Oseas 7:7
Todos ellos arden como un horno, y devoraron á sus jueces: cayeron todos sus reyes: no hay entre ellos quien á mí clame.
Referencia cruzada
En Oseas 7:10, la misma negativa a buscar a Dios a pesar del orgullo se repite — reforzando la acusación de que nadie clama a Dios.
Oseas 7:14 contrasta los clamores insinceros con el verdadero llamamiento ausente aquí — nadie clama genuinamente a Dios.
Oseas 7:6 describe corazones como horno que arden con intrigas; 7:7 muestra el resultado: devoran jueces y los reyes caen — progresión narrativa directa.
Oseas 7:4 introduce la metáfora del 'horno caliente' que 7:7 desarrolla en la devoración de jueces — imaginería idéntica dentro del mismo contexto.
Oseas 5:15 muestra que Dios espera que lo busquen en la angustia — pero aquí, a pesar de la caída de reyes, nadie clama a Él.
Oseas 8:4 amplía: reyes puestos sin Dios — mientras 7:7 dice que los reyes han caído por la rebelión ardiente. Continuación directa.
1 Reyes 15:28 registra que Baasa mató al rey Nadab — un ejemplo directo del patrón de Oseas donde los reyes caen por conspiración.
Ezequiel 22:30 muestra que Dios no encuentra intercesor — similar a la ausencia de clamor a Dios aquí.
Isaías 64:7 lamenta que nadie invoque a Dios — un eco posterior de la misma ausencia de oración vista aquí.
Isaías 43:22 declara claramente que Israel no invocó a Dios — haciendo eco directo de la acusación de que nadie clama a mí.
Isaías 9:13 paralela esto exactamente: el pueblo no se vuelve a Dios ni cuando es herido — misma acusación que aquí.
Job 36:13 describe la misma negativa: los impíos no claman cuando Dios los ata — coincidiendo con el fracaso de Israel aquí.
2 Reyes 15:30 registra la conspiración de Oseas (rey) matando a Peka — otro ejemplo del patrón de caída de reyes que Oseas condena aquí.
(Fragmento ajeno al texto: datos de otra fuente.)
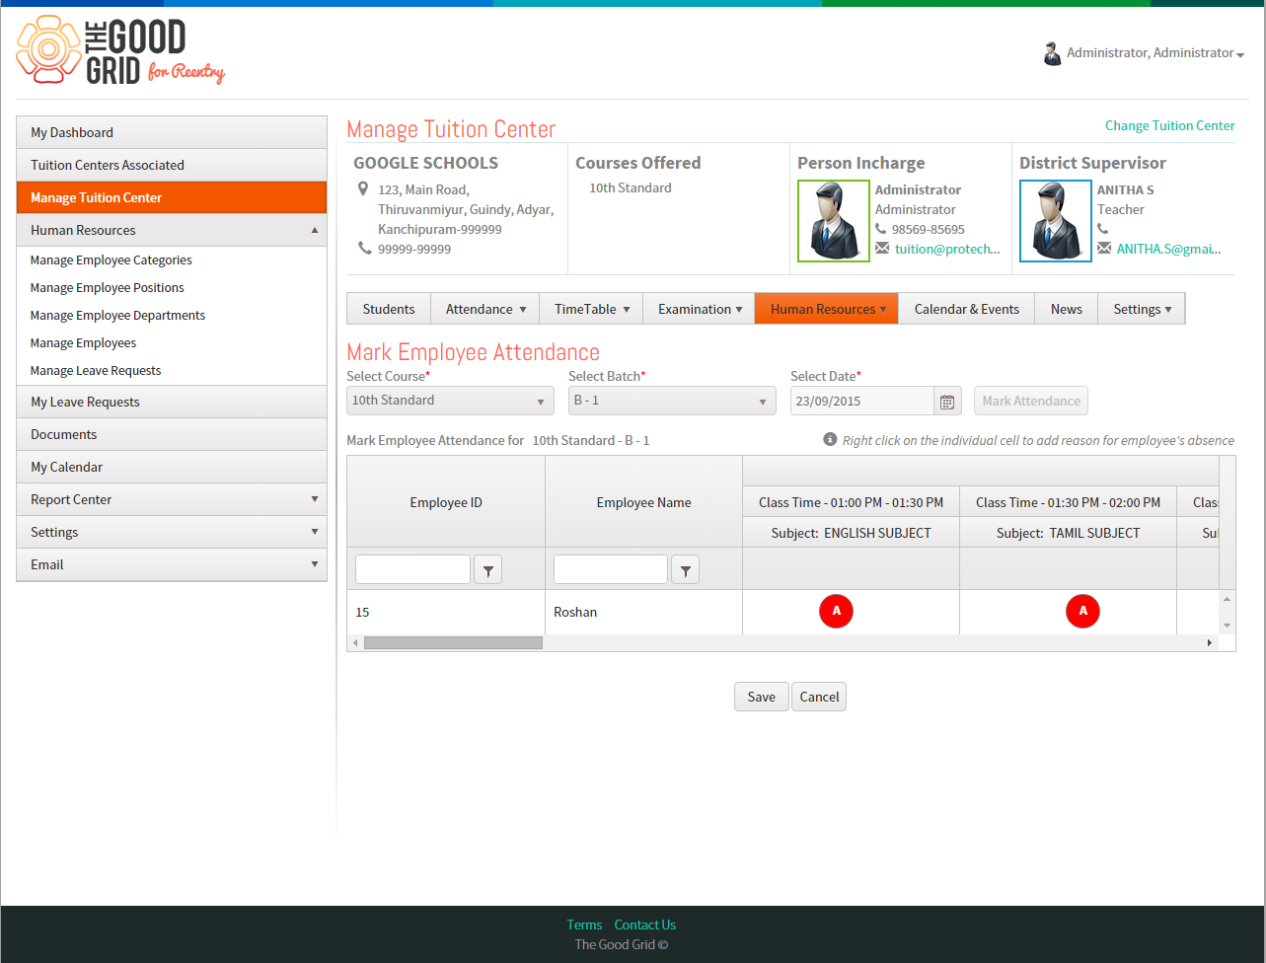Click the Change Tuition Center link
1266x963 pixels.
[1169, 125]
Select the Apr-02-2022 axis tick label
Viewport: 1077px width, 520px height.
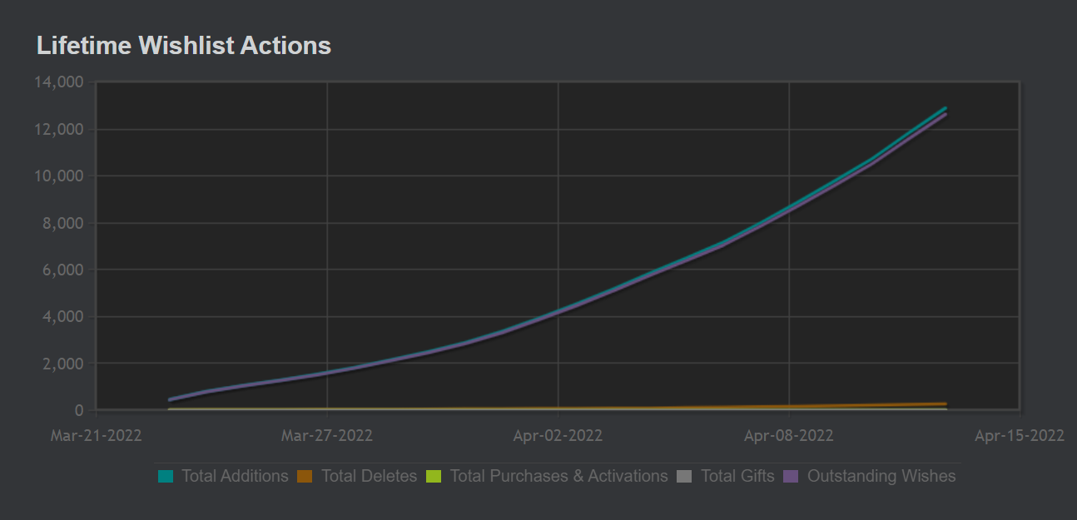coord(558,436)

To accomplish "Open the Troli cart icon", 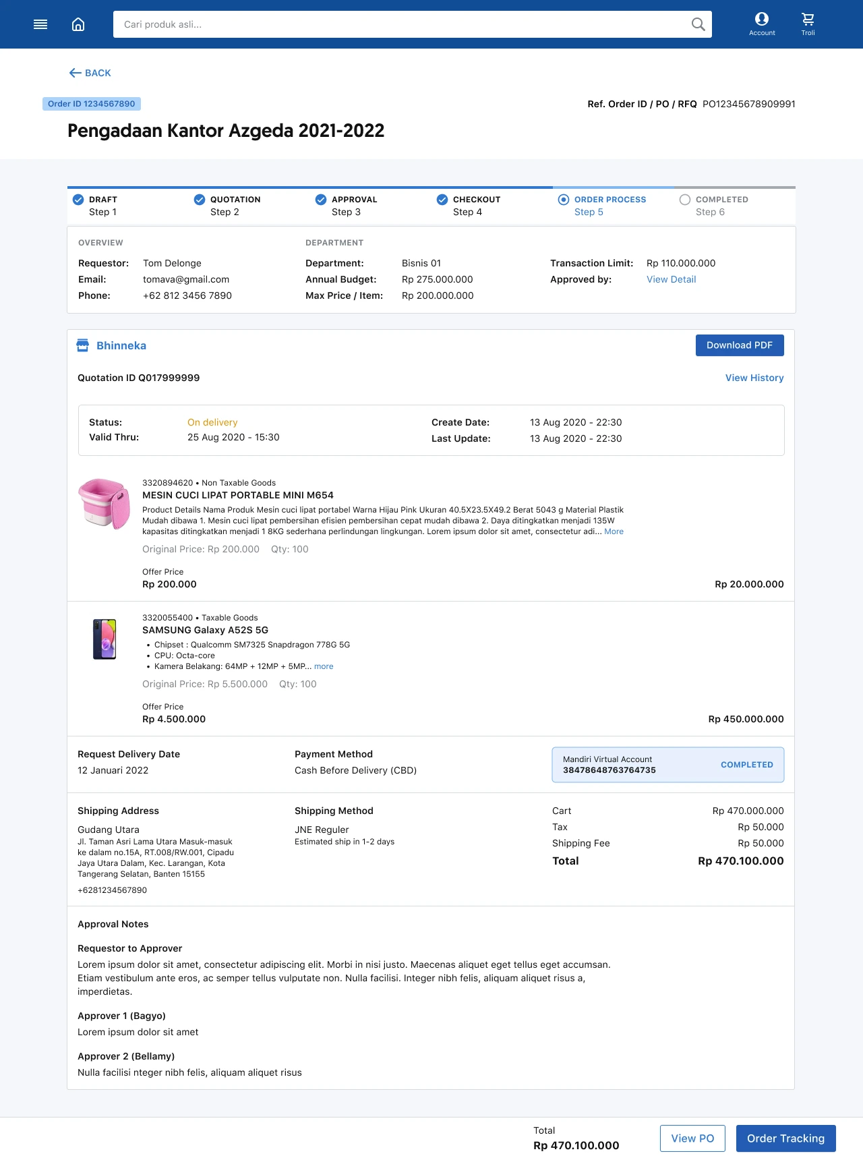I will point(808,20).
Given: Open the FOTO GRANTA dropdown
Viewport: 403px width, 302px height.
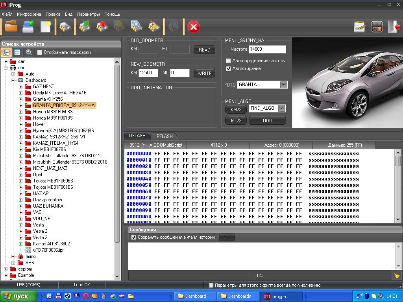Looking at the screenshot, I should (x=283, y=85).
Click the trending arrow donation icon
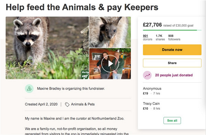The image size is (206, 135). tap(147, 75)
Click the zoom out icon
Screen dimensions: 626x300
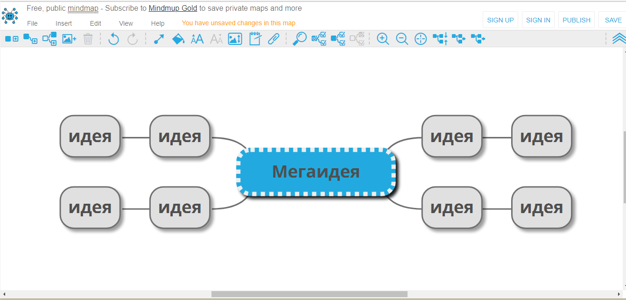(402, 39)
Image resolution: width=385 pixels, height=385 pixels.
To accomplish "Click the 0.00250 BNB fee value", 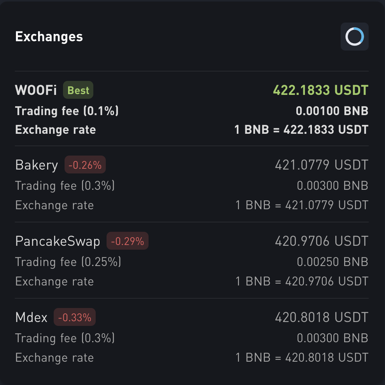I will pyautogui.click(x=333, y=262).
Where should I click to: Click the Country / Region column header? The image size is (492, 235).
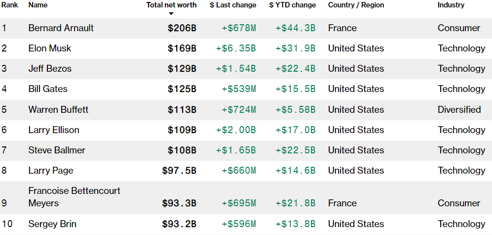(356, 5)
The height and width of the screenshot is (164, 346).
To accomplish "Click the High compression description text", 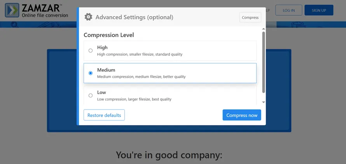I will (x=140, y=55).
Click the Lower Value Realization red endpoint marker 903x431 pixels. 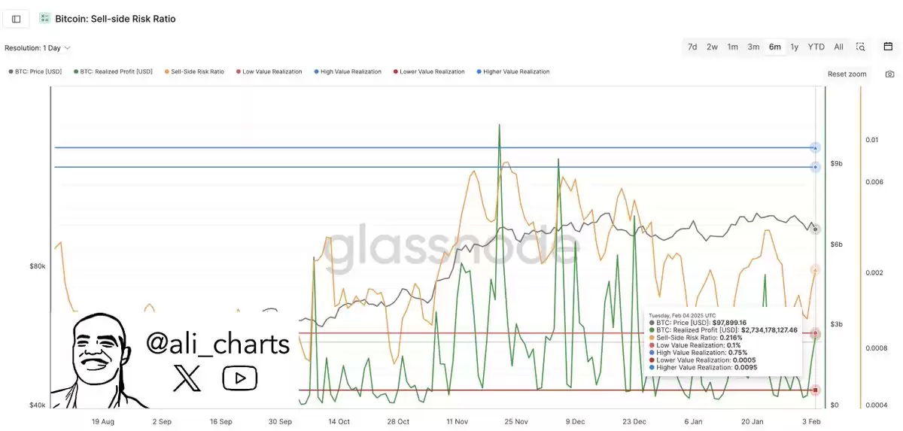(x=816, y=390)
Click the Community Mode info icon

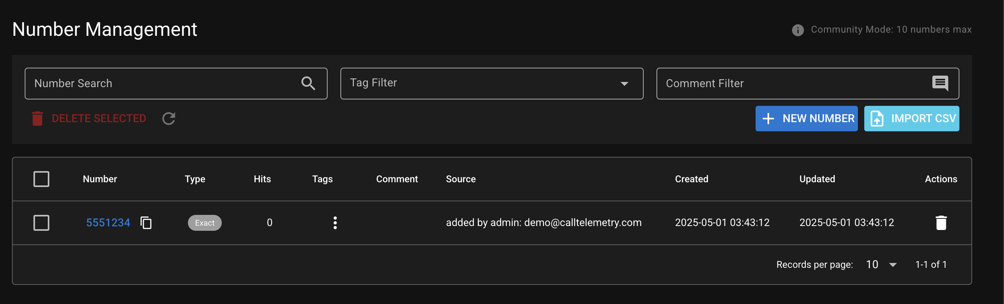[798, 30]

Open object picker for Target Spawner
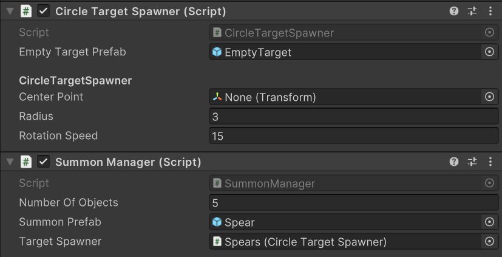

2 Reyes 15:25 registra la conspiración de Peka matando a Pekaías — exactamente el tipo de caída de reyes que Oseas describe como patrón de Israel.
2 Reyes 15:14 tiene a Manahem matando al rey Salum — otro ejemplo del patrón que Oseas describe.
2 Reyes 15:10 cuenta que Salum mató al rey Zacarías — un cumplimiento directo de reyes que caen por conspiración.
2 Reyes 9:24 registra que Jehú mató al rey Joram con una flecha — un ejemplo vívido de un rey devorado.
1 Reyes 16:22 relata la muerte de Tibni en conflicto — otro rey caído que cumple el patrón de inestabilidad.
1 Reyes 16:18 describe el suicidio de Zimri — incluso un rey usurpador cae, coincidiendo con 'todos sus reyes han caído' de Oseas.
1 Reyes 16:9-11 muestra a Zimri matando al rey Ela y a su familia — otra instancia de jueces devorados y reyes caídos.
En Sofonías 1:6 aparece la misma acusación: los que no buscan a Jehová ni le consultan, haciendo eco a la queja de Oseas de que nadie invoca a Dios.
Isaías 31:1 condena a los que confían en Egipto en vez de consultar a Jehová — mismo pecado central que 'nadie clama a mí' de Oseas, ahora aplicado a alianzas extranjeras.
Daniel 9:13 repite el mismo fracaso: a pesar de la calamidad, no buscaron a Jehová — tal como Oseas lamenta que nadie clama a Dios.
Salmos 101:3 muestra a un rey que promete evitar cosas vanas y odiar el mal — contraste con los reyes de Oseas que devoran jueces y rechazan a Dios.